Book review of “Man and Boy” by Tony Parsons.
The blurb for this book on Goodreads says, “Harry Silver had it all: a beautiful wife, a wonderful son, a great job in the media. But in one night he throws it all away. Then Harry must start to learn what life and love are really all about.” So generally, I hate it when I read that a character “had it all” because we all know from this that something is going to go terribly wrong, and the book is going to be all about their struggle to recover from some tragedy that’s not really their fault. However, in this instance, we immediately see that he’s to blame for his own predicament, so I figured this one might be a little different. More importantly, I was looking for something that wouldn’t be as heavy as some of the other books I’d recently finished reading, and the blurbs on the cover did talk about this one being funny. That’s the main reason I decided to read this book. The question is, was it a good choice or not?
The short answer to that question is both yes and no, and I’ll start with the latter. First of all, while there were some amusing passages that made me smile, and one or two that got a small giggle out of me, I can’t really say that it was hilarious or even all that funny. I’d say that better adjectives for this book would be sweet, as well as lighthearted. Other blurbs on this book said it was “tear-jerking” and one person said they “cried five times.” Well, while there were some less than happy parts in this book, I didn’t cry even once, and again, better adjectives would be tender and maybe touching. What I’m saying here is that if you’re looking for a roller-coaster of emotions, you won’t find it here.

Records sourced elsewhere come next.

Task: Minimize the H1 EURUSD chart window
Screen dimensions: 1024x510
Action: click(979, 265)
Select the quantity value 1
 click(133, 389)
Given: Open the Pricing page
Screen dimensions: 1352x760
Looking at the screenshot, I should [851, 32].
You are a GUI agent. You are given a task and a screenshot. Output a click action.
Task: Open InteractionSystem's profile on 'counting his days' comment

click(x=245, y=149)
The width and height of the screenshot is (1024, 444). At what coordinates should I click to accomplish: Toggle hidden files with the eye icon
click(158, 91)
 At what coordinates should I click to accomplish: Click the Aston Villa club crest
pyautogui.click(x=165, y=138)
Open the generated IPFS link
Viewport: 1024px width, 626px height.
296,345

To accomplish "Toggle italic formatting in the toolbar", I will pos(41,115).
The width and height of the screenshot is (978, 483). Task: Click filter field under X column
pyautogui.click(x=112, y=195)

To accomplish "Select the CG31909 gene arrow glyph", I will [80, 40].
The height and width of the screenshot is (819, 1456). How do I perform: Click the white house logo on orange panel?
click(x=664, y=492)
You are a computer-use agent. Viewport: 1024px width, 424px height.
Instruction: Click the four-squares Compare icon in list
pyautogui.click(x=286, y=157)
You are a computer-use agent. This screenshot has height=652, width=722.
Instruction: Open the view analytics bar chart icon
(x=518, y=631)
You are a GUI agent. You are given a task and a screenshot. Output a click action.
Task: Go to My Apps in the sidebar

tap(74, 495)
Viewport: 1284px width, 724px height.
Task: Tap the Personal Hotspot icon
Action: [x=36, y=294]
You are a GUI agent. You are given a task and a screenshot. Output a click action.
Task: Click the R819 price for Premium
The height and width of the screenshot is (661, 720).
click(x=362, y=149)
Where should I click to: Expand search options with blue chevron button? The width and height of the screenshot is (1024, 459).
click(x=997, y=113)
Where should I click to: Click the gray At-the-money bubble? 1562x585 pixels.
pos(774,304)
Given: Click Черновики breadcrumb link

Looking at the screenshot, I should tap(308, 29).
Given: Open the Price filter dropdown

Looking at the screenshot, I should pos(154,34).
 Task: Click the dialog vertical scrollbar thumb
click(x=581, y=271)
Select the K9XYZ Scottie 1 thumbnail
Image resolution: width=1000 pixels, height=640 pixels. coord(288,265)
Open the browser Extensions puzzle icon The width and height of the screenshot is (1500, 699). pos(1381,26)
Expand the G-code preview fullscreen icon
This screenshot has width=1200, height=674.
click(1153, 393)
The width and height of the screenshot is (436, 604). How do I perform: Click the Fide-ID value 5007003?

That said, there is much about this novel that is worthy of praise. To begin with, Parsons writes Harry Silver, the book’s protagonist, as a very sincere young man who makes one very stupid mistake that changes his whole life. Despite his indiscretion, we grow to really care about Harry, particularly since he makes such efforts to become a better person, as well as a better father to his young son. Mind you, women reading this book will be a touch annoyed that Harry doesn’t seem to get why his wife felt that his one-night stand was a deal breaker, or how quickly he seems to find another love interest. Even so, we like Harry, and we like how much he tries, and having a sympathetic protagonist is very important. Parsons also gives us a truly believable cast of characters that we can either fall in love with or dislike, but in most cases, it is the former, which also helps the novel.
Furthermore, Parsons really has a lovely writing style. What we get here is something that feels very easy-going, very breezy and light, even when things aren’t going all that well for Harry. Parsons prose is also just carefully descriptive enough to paint pictures of both the places in Harry’s life, as well as the people he encounters along the way, without the narrative feeling stodgy or poetic. Where Parsons really shines, however, is in his dialog. Here we can listen to each character separately, and know almost immediately who is speaking. The talent that takes to make each character’s voice sound so distinctive is notably praiseworthy, and ultimately admirable.
All told, Parsons’s sympathetic and believable characters, together with his clear, natural prose and sparking dialog, make for a very good read indeed. The question then is, does it matter that it isn’t highly emotional; should we care that we won’t have tears running down our faces with either laughter or in sadness? To tell the truth, if you ask me, no it doesn’t. This is a good book, and although it is nothing groundbreaking or spectacular, it is just the type of book that you might need after you’ve read something that wears you out emotionally. For that, I think it deserves a slightly better than average three and a half stars out of five. (By the way, this was the first in a series of three books.)